Cumbre de la UE: los líderes debaten una propuesta que recorta un 22% las ayudas a fondo perdido
El Consejo Europeo trabaja en la tarde de este lunes en busca de un acuerdo en el que los países frugales, liderados por el primer ministro de los Países Bajos, Mark Rutte, tendrán mucho que decir. A pesar de que la propuesta inicial de la Comisión Europea era que el fondo fuera de 750.000 millones de euros, con 500.000 millones a fondo perdido, finalmente la hoja de ruta que están debatiendo los líderes europeos ascendería también a 750.000 millones, pero las subvenciones directas se reducirían hasta los 390.000.
Es decir, que si este plan sale adelante habría un 22% menos de ayudas directas que las previstas inicialmente por las autoridades comunitarias, tras la presión de los países más ortodoxos, con Holanda a la cabeza.
El nuevo borrador que ha enviado el presidente del Consejo europeo, Charles Michel, a los Veintisiete es el «fruto» de mucho «trabajo colectivo con todos los líderes y sus delegaciones», ha asegurado el ex primer ministro belga antes de remitir el documento a los países miembro. «Sé que los últimos pasos son siempre los más difíciles, pero incluso con las dificultades y aunque sea importante seguir trabajando, creo y confío en que es posible» lograr un acuerdo, ha afirmado.
«Sabemos que esta negociación es extremadamente difícil y que el reto de las negociaciones es que estemos unidos para tratar que Europa esté a la altura del desafío al que nos enfrentamos», añadió.
Michel, recogiendo las distintas sensibilidades, ha intentado contentar a los dos bandos de la siguiente manera: manteniendo el monto total del fondo pero reduciendo sensiblemente el dinero en ayudas directas, menos de los 500.000 millones planteados inicialmente por la Comisión Europea y de los 400.000 de los que no querían bajar Ángela Merkel y Emmanuel Macron, líderes de Alemania y Francia, respectivamente.
Lo que parece claro es que habrá una condicionalidad para los principales países perceptores (Italia y España), lo que implica que a cambio de los préstamos y de las ayudas directas los países tendrán que cumplir la hoja de ruta que le marquen desde la Comisión Europea. Para empezar, el Gobierno de Pedro Sánchez tendría que reorientar los incentivos a la contratación y orillar -al menos durante un tiempo- su idea de derogar la reforma laboral. Sánchez también tendrá que volver, a medio plazo, a un horizonte de austeridad y control del déficit y de la deuda pública.
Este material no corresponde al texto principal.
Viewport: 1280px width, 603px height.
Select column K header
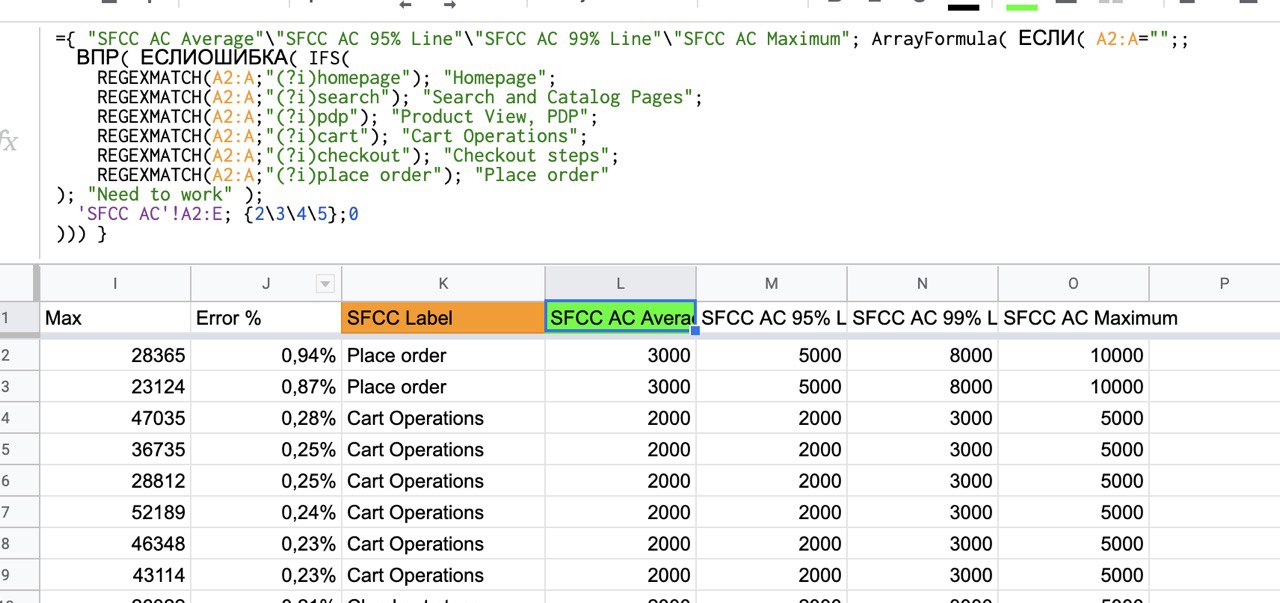coord(443,284)
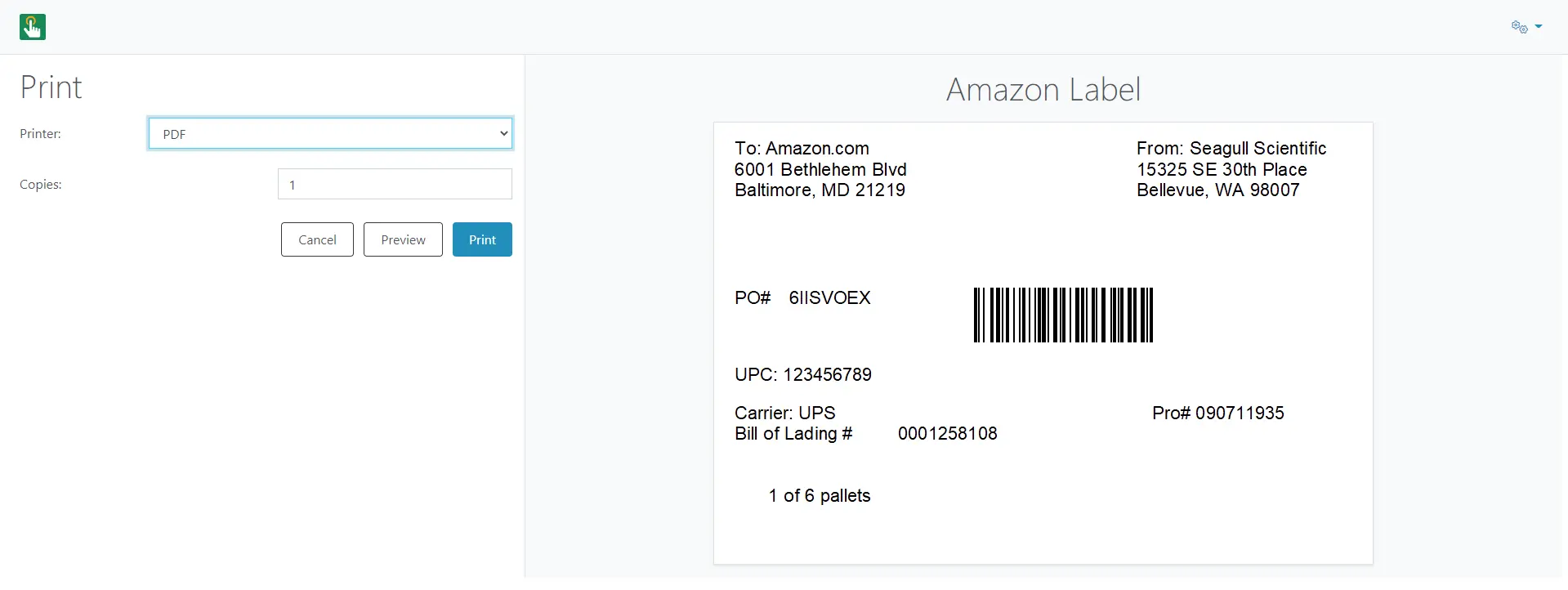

Los mercados están expectantes con lo que ocurra en la cumbre, muy relevante en este momento de gran debilidad para el futuro de Europa como consecuencia de la crisis del coronavirus. Esta es la razón por la que el presidente del Consejo, la canciller alemana Angela Merkel y otros líderes se han empecinado en desbloquear un acuerdo que era muy complicado, sobre todo por las presiones de Países Bajos, Dinamarca, Suecia y Austria, países del Norte de Europa con una característica común: tienen una economía más saludable que la de España, Italia, Portugal o Grecia (los famosos PIGS de la anterior crisis) y niveles de deuda relativamente bajos (que oscilan entre el 35% y el 70% del PIB).
Como líder de los países más ortodoxos se ha erigido Mark Rutte, el primer ministro holandés, que se enfrentará en 2021 a una reválida electoral. Esto le ha llevado a ser muy beligerante con la falta de austeridad y el descontrol presupuestario en los países del sur, un argumento que respalda el 70% de la población de su país. Las elecciones en los Países Bajos serán el 17 de marzo y, aunque el fondo está cada vez más cerca de salir adelante, Rutt podría conseguir que, a cambio de su aval al acuerdo -el pacto debe ser unánime-, los países frugales obtengan un «cheque de descuento» en su aportación al presupuesto europeo.
Una de las opciones que han estado sobre la mesa es que los países se comprometan a devolver los préstamos que reciban a partir del 2024 y la retención de un 30% del efectivo del Fondo de Recuperación para su asignación en 2023. Una medida que permitiría ajustar la asignación de recursos a cada país de una forma más adecuada, pero que también forzaría un mayor compromiso con el cumplimiento de las reformas por parte de los principales beneficiarios. Aquí es donde entrarían los controles a las políticas de Pedro Sánchez y sus socios.
La principal pugna entre los dos bloques que hay ahora mismo en la Unión Europea es la siguiente: Alemania y Francia quieren que las subvenciones directas superen ampliamente los préstamos, algo que también apoyan España o Italia, mientras que los frugales quieren que el reparto sea al 50%.